[Phases of Faith by Francis William Newman]@TWC D-Link book
Phases of Faith

CHAPTER VI
17/33

"Doctrines" are either spiritual truths, or are statements of external history.

Of the former we may have an inward witness;--that is their proper evidence;--but the latter must depend upon adequate testimony and various kinds of criticism.
How quickly might I have come to my conclusion,--how much weary thought and useless labour might I have spared,--if at an earlier time this simple truth had been pressed upon me, that since the religious faculties of the poor and half-educated cannot investigate Historical and Literary questions, _therefore_ these questions cannot constitute an essential part of Religion .-- But perhaps I could not have gained this result by any abstract act of thought, from want of freedom to think: and there are advantages also in expanding slowly under great pressure, if one _can_ expand, and is not crushed by it.
I felt no convulsion of mind, no emptiness of soul, no inward practical change: but I knew that it would be said, this was only because the force of the old influence was as yet unspent, and that a gradual declension in the vitality of my religion must ensue.

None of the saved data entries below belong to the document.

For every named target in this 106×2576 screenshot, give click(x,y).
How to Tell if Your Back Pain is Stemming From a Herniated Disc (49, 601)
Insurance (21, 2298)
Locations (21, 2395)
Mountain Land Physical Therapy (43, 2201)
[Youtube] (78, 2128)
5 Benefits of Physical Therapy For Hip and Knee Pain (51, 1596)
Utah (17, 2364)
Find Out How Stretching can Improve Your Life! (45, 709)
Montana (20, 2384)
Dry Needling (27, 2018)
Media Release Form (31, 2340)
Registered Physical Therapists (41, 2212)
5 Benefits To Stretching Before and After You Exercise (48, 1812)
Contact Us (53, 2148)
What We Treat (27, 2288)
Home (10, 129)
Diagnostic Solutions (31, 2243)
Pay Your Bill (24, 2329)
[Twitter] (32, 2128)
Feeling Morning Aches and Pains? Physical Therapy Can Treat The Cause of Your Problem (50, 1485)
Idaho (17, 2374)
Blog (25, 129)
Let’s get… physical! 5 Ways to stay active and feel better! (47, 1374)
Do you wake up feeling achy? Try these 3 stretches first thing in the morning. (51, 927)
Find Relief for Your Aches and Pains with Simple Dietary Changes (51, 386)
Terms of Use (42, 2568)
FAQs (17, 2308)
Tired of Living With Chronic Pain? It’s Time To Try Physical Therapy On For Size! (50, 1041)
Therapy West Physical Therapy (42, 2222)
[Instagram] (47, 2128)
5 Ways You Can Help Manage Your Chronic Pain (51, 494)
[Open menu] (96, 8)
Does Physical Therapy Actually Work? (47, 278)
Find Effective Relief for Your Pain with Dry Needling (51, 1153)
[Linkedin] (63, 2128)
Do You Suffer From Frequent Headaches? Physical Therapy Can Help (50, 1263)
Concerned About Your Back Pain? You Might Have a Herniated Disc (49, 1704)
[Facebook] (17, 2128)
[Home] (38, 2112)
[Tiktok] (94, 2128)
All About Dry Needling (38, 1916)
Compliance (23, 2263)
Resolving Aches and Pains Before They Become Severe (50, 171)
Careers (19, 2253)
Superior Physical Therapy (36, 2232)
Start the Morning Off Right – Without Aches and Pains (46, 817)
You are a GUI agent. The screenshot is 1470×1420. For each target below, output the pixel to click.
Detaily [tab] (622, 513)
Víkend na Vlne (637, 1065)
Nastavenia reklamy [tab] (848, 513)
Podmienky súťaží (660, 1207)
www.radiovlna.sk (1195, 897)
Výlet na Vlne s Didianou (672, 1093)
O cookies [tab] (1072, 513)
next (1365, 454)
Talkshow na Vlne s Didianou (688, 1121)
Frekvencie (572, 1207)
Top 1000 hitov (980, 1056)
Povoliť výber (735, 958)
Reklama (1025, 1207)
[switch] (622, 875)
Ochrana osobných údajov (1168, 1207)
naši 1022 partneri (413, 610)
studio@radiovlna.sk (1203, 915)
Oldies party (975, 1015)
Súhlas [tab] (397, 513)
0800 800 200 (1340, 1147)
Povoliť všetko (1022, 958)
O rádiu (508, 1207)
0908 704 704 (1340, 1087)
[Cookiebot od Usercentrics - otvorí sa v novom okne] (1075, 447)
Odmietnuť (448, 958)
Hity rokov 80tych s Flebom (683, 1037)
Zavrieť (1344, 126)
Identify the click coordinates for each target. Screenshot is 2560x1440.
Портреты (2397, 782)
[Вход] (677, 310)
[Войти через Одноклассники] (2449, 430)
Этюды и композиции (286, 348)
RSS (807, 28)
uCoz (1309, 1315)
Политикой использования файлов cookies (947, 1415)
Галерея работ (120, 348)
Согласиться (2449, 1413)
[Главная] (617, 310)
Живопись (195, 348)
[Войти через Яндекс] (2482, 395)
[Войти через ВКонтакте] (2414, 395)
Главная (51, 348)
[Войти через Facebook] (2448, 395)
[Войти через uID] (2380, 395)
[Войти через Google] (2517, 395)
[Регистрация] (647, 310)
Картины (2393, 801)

More than eight years have since past, and I feel I have now a right to contradict that statement.

To any "Evangelical" I have a right to say, that while he has a _single_, I have a _double_ experience; and I know, that the spiritual fruits which he values, have no connection whatever with the complicated and elaborate creed, which his school imagines, and I once imagined, to be the roots out of which they are fed.

That they depend directly on _the heart's belief in the sympathy of God with individual man_,[7] I am well assured: but that doctrine does not rest upon the Bible or upon Christianity; for it is a postulate, from which every Christian advocate is forced to start.